PARTS OF THE EXERCISE:
A. In the forum post below about buying a PC for Lightroom and Photoshop, list each component in the partial PC spec the poster gives, along with its stated specification.
B. Summarize the forum post below about buying a PC for Lightroom and Photoshop in two sentences.
C. Based on the forum post below about buying a PC for Lightroom and Photoshop, decide whether each statement agrees with the post, and quote the words that decide it: (i) The poster does not use tools such as liquify or 3d in Photoshop. (ii) The two storage hard drives are to be set up in RAID 0. (iii) The poster works full-time as a professional photographer.

─── EXTRACT ───

# Buying a new PC for Lightroom and Photoshop - processor recommendations?



## mountain traveller

Hi all
Am speccing up a new PC, for Lightroom 4 and Adobe Photoshop CC.  Interested in advice particularly on which way to go with processor options, but will post majority of PC spec in case people have comments.  Will be custom PC from one of the UK-based system integrators/custom builders.  Finally, the files this is to handle are Nikon D800 36mp files, 4000dpi scans of XPAN 36x24mm and 4000dpi scans of 6x6 medium format (so large files!), total image archive coming up to 1TB.   Managed to handle scans (cos one only scans the best) on Windows XP machine 3gb, with LR2 and PS CS3, for years, but hopeless now for the volume of D800 files.

*My main question is about processors: *the PC-build company start this machine with an* Intel i5 4670k *but *also have an Intel i7 4770k (+£) option, *and/or then *can also overclock (+£) either processor, from 3.4Ghz to 4.2Ghz.  How much difference would these kind of processor upgrades make to Lightroom performance, in anyone's experience?  And in what kinds of area/function?  And Photoshop?*  Ended up pretty near the top of my budget, so intd to get a feel for where/what the gain would be.  Relevant bits of rest of PC spec, for context:

graphics: nvidia k600 quadro 
ssd: 128gb, for os, apps, and scratch disk
storage hdds: 2 x 2TB in raid1
ram: 16gb

My typical workflow involves Lightroom for weeding/establishing best, initial colour temp adjustments, maybe some grad adjustments, but then I'm into Photoshop for localised colour adjustments, local contrast enhancement, de-dusting of scans, etc, then back into Lightroom to catalogue finished article.  Am a landscape photographer, so my emphasis from a shoot is on working the chosen few frames up to a high standard, rather than high-volume throughput, but LR is used to weed the digital shoots; for maintaining the back catalogue built over 10 years; and for outputting selections to website or for job submission.  Not full-time pro (that's hard in landscape), but some income from this work. Nother corollary of being a landscape photographer also, is that I'm not into the fancier tools of Photoshop like liquify, 3d, shadow tools or whatever. 

Many thanks in advance for all input / advice!

─── SOURCE EXCERPT ───

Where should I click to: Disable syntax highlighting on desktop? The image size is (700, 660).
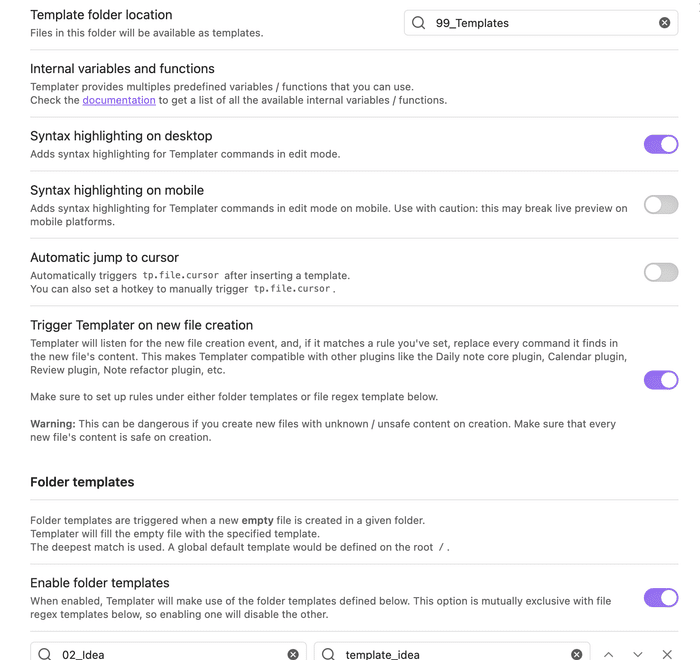tap(661, 144)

───

FINAL ANSWERS:
A.
- Graphics: nvidia k600 quadro
- SSD: 128gb, for os, apps, and scratch disk
- Storage HDDs: 2 x 2TB in raid1
- RAM: 16gb

B. A landscape photographer is speccing a custom PC for Lightroom 4 and Photoshop CC to handle large Nikon D800 files and high-resolution film scans, because an old Windows XP machine can no longer cope with the volume of D800 files. The main question is how much Lightroom and Photoshop performance would improve by upgrading from an Intel i5 4670k to an i7 4770k and/or overclocking from 3.4Ghz to 4.2Ghz.

C.
(i) Yes: "I'm not into the fancier tools of Photoshop like liquify, 3d, shadow tools or whatever."
(ii) No: "storage hdds: 2 x 2TB in raid1"
(iii) No: "Not full-time pro (that's hard in landscape), but some income from this work."